5 Pipelines
Pipelining software enacts a directed acyclic graph on the tasks in order to build a project. There are so many pipeline and workflow examples out there, you probably want to pick the one that is most commonly used in your area. For example, snakemake seems to be very common in computational biology while nypipe is used a lot in neuroimaging.
We’ll cover make here, which is less commonly used for data science, but is ubiquitously used for software development. A makefile simply says what tasks needs to be done to construct a project. Then, it only runs those tasks that need to be updated. Imagine something like the folowing. I have R code that creates a figure, that figure is required by a latex file.

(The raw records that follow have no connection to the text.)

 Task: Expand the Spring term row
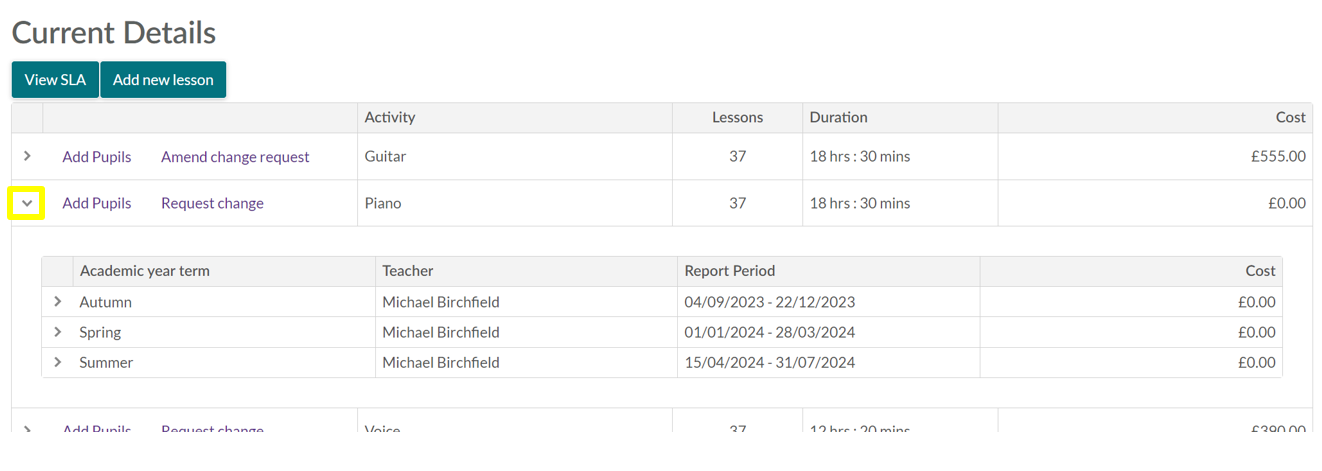point(58,332)
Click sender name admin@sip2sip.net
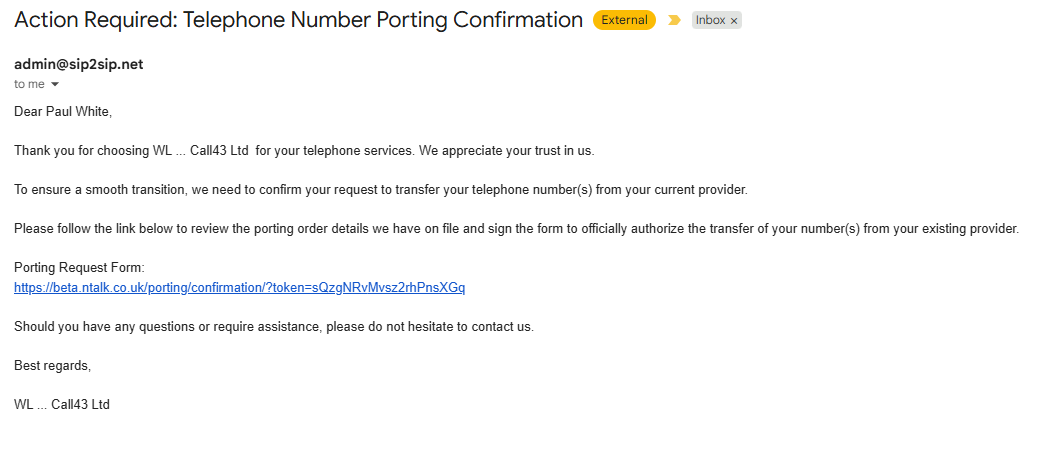This screenshot has width=1042, height=471. tap(78, 64)
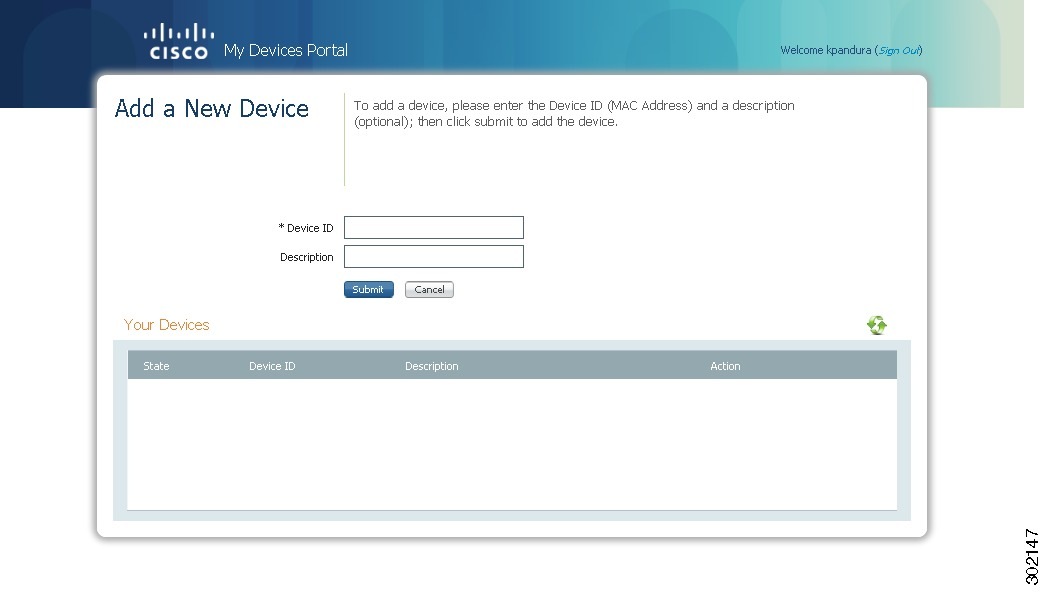
Task: Cancel adding a new device
Action: [x=429, y=289]
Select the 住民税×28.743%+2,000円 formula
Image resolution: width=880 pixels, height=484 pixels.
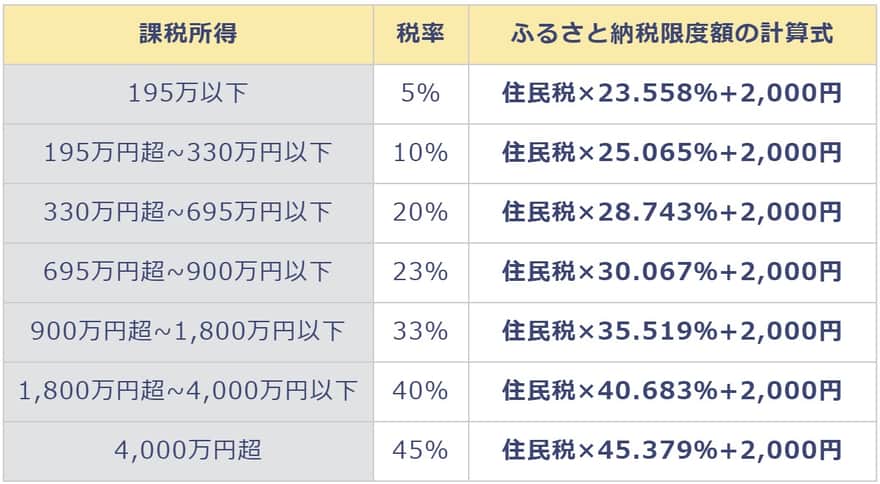point(672,213)
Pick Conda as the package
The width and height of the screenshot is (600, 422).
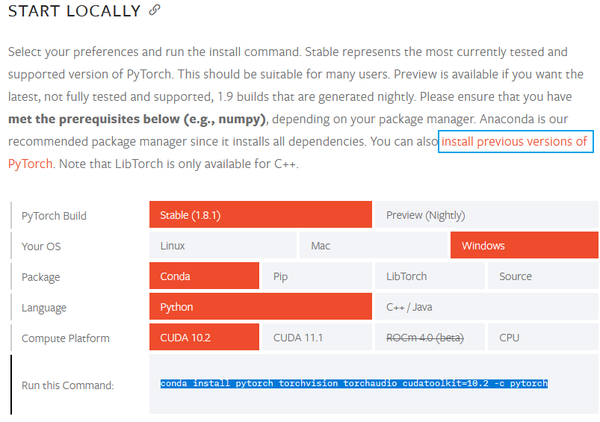(204, 276)
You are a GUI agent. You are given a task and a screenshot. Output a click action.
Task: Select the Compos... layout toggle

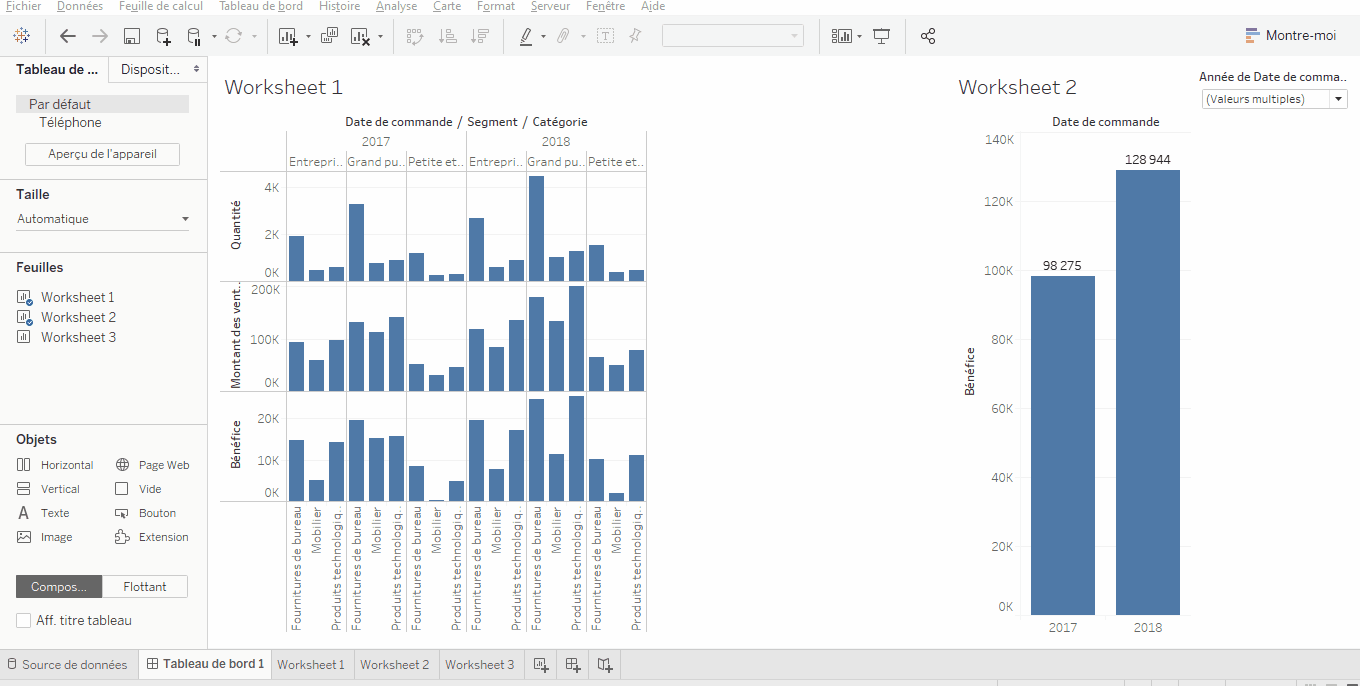(x=59, y=587)
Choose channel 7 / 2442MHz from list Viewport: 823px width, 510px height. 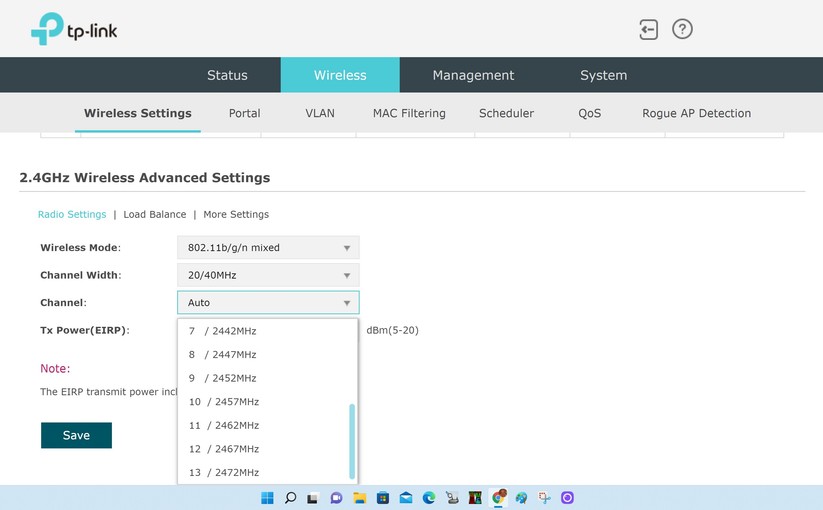tap(222, 331)
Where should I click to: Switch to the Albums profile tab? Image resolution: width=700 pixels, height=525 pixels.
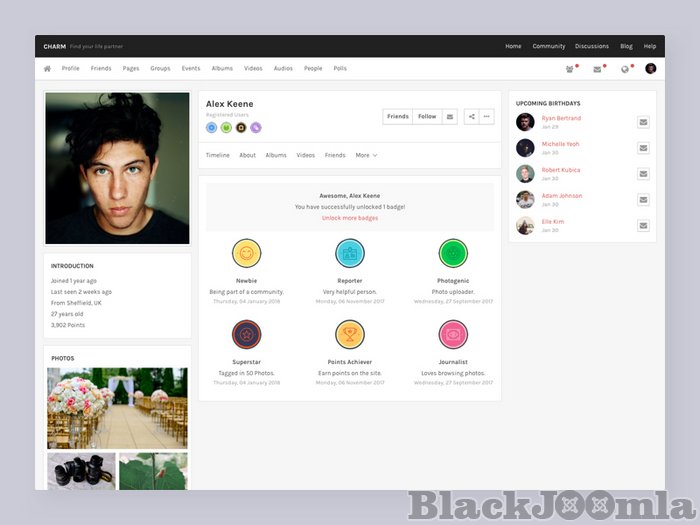(x=276, y=155)
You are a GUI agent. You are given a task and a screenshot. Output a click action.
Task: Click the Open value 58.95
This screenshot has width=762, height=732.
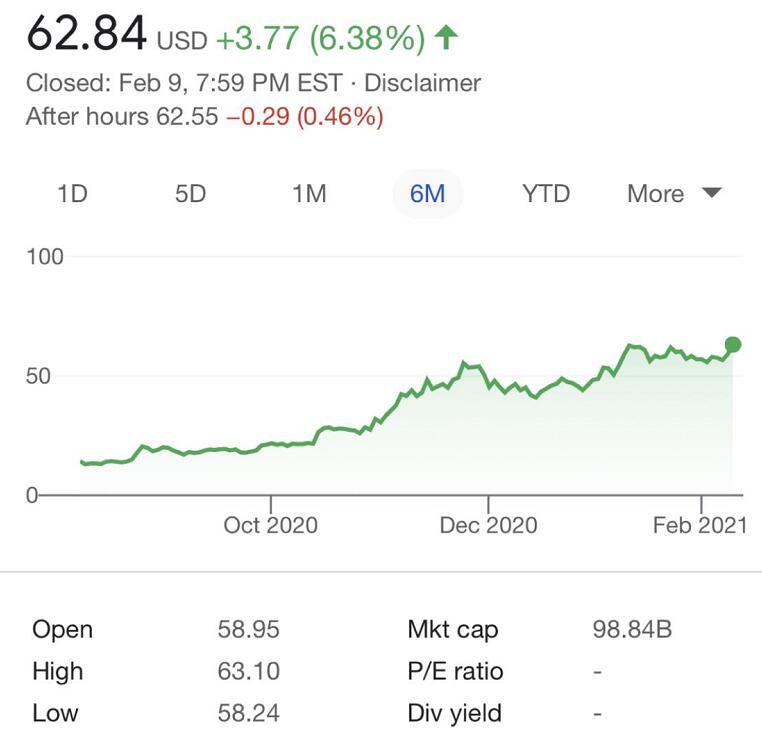(x=248, y=630)
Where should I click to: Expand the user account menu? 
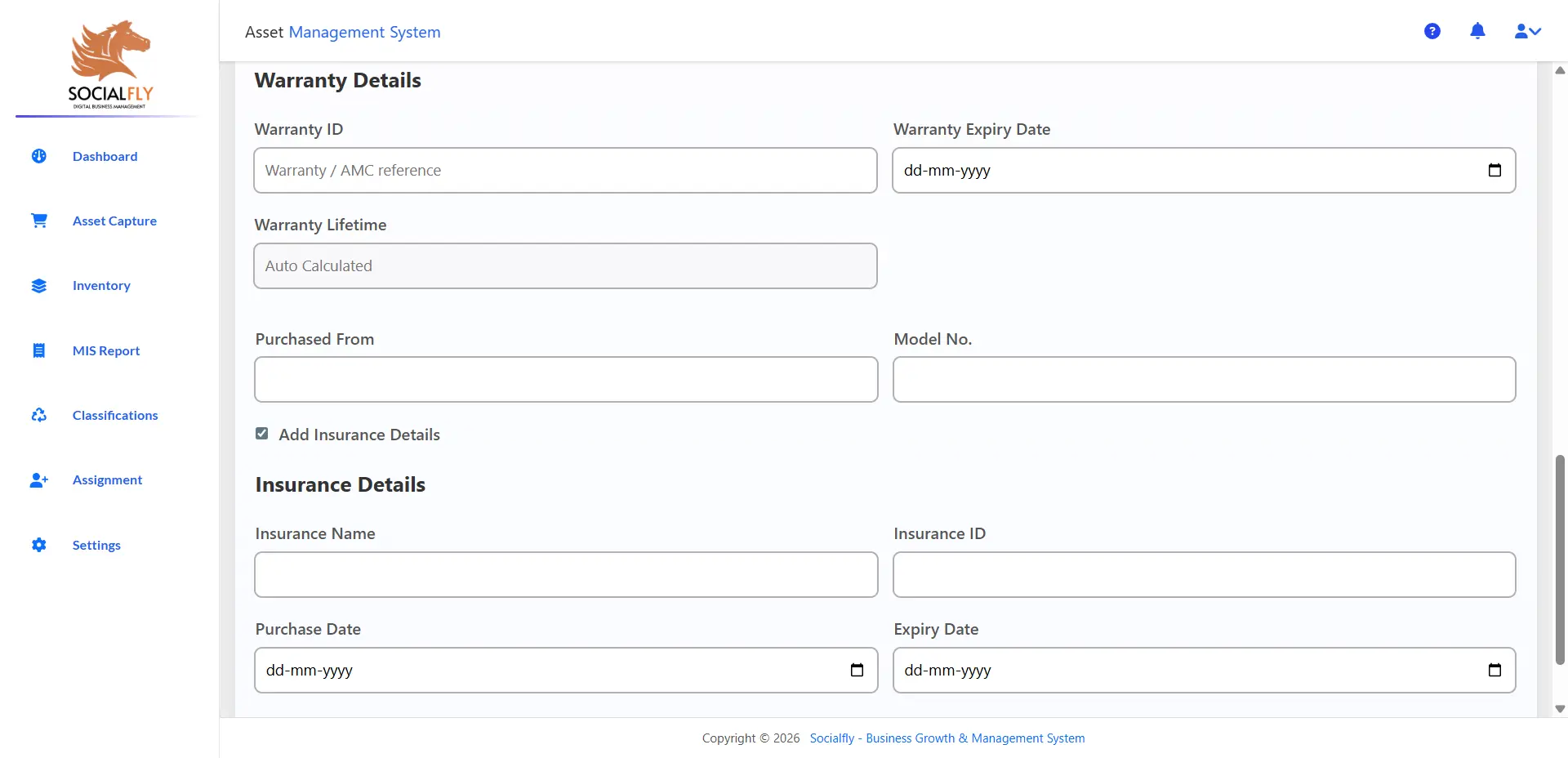click(x=1527, y=31)
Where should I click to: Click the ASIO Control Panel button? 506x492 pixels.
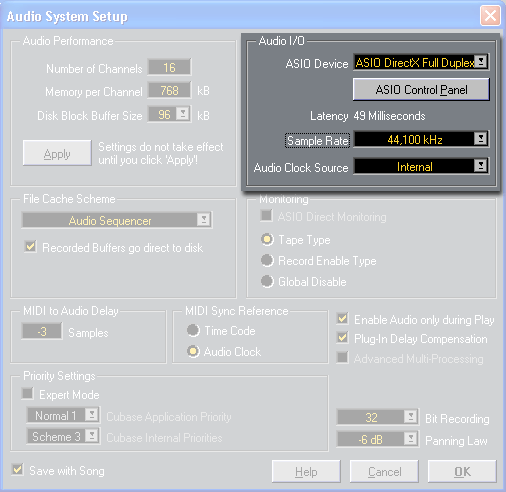(x=421, y=90)
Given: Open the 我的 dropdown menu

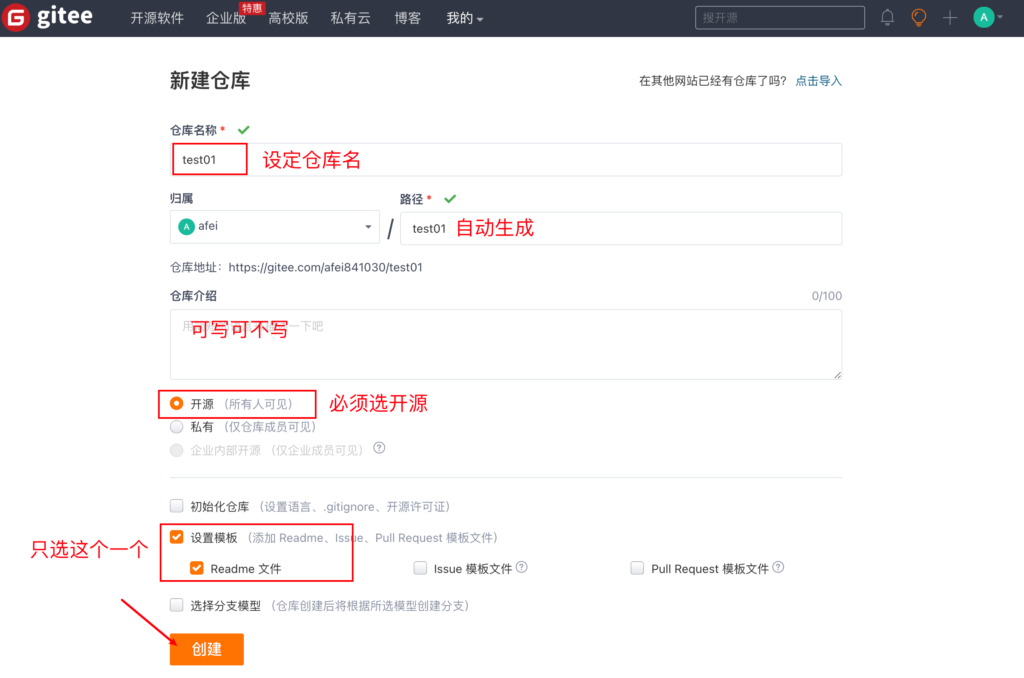Looking at the screenshot, I should [464, 18].
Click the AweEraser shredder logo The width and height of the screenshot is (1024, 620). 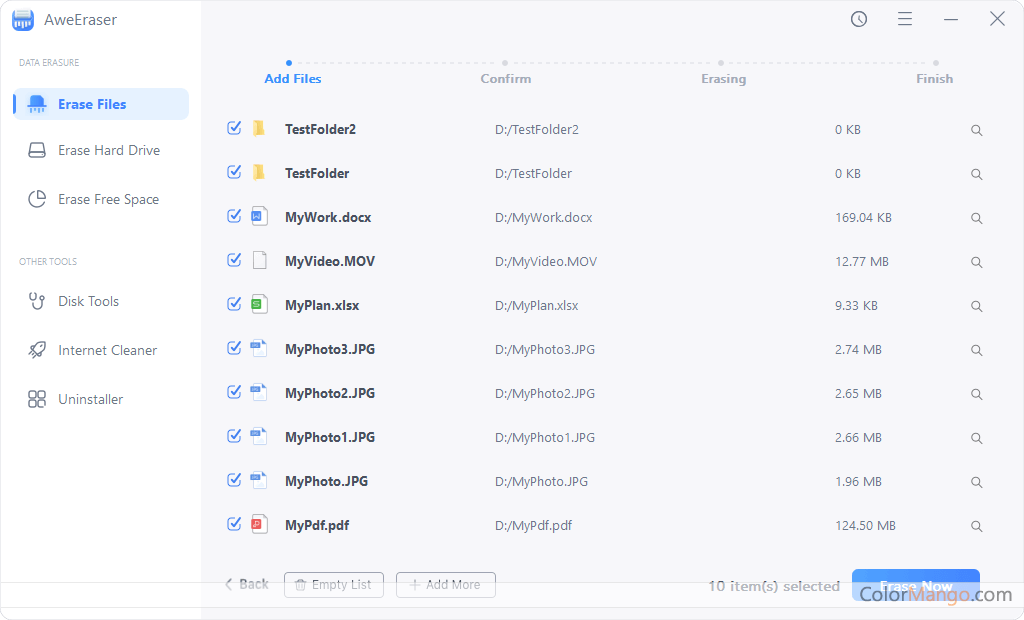23,19
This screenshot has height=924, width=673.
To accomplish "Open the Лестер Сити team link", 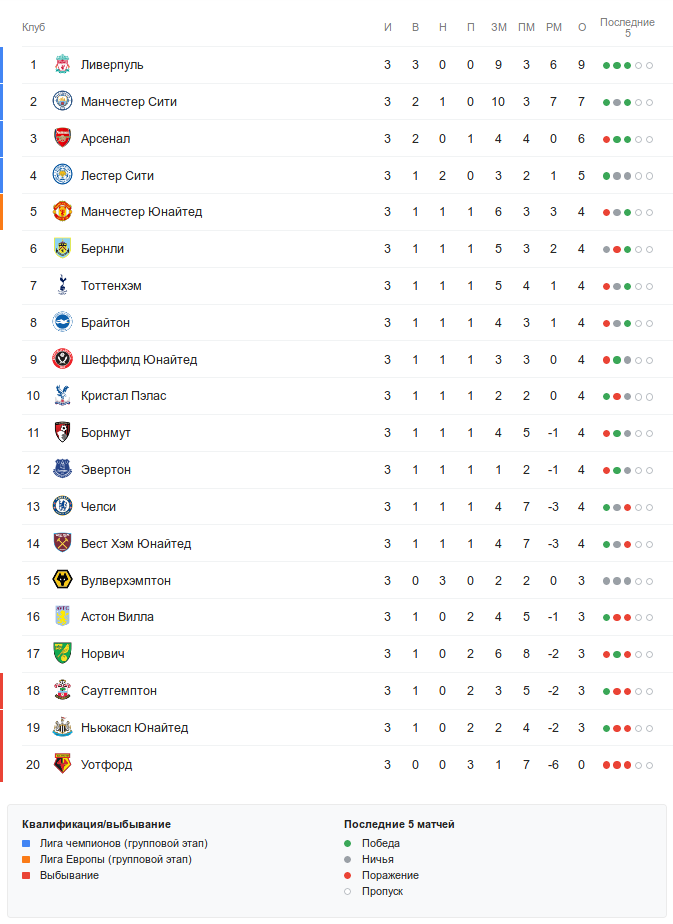I will [117, 176].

project.pdf : rplots.pdf project.tex
pdflatex project.tex
rplots.pdf : gen_rplots.R
R --no-save < gen_rplots.R
clean :
rm rplots.pdf
rm project.pdf
rm project.log
Typing make
at the command like will make my file project.pdf
. I can type make clean
to remove my build files. I can also type make rplots.pdf
to make just that file. Make uses timestamps to only update what is needed to be updated. So if I only change project.tex
it won’t regenerate my rplots.pdf
.
Why use something like make
when we have rmarkdown, quarto …? The main reason is that make is completely general. You can have any command used in building and any type of output. This is why these kind of build utilities are so ubiquitously used in pipelining.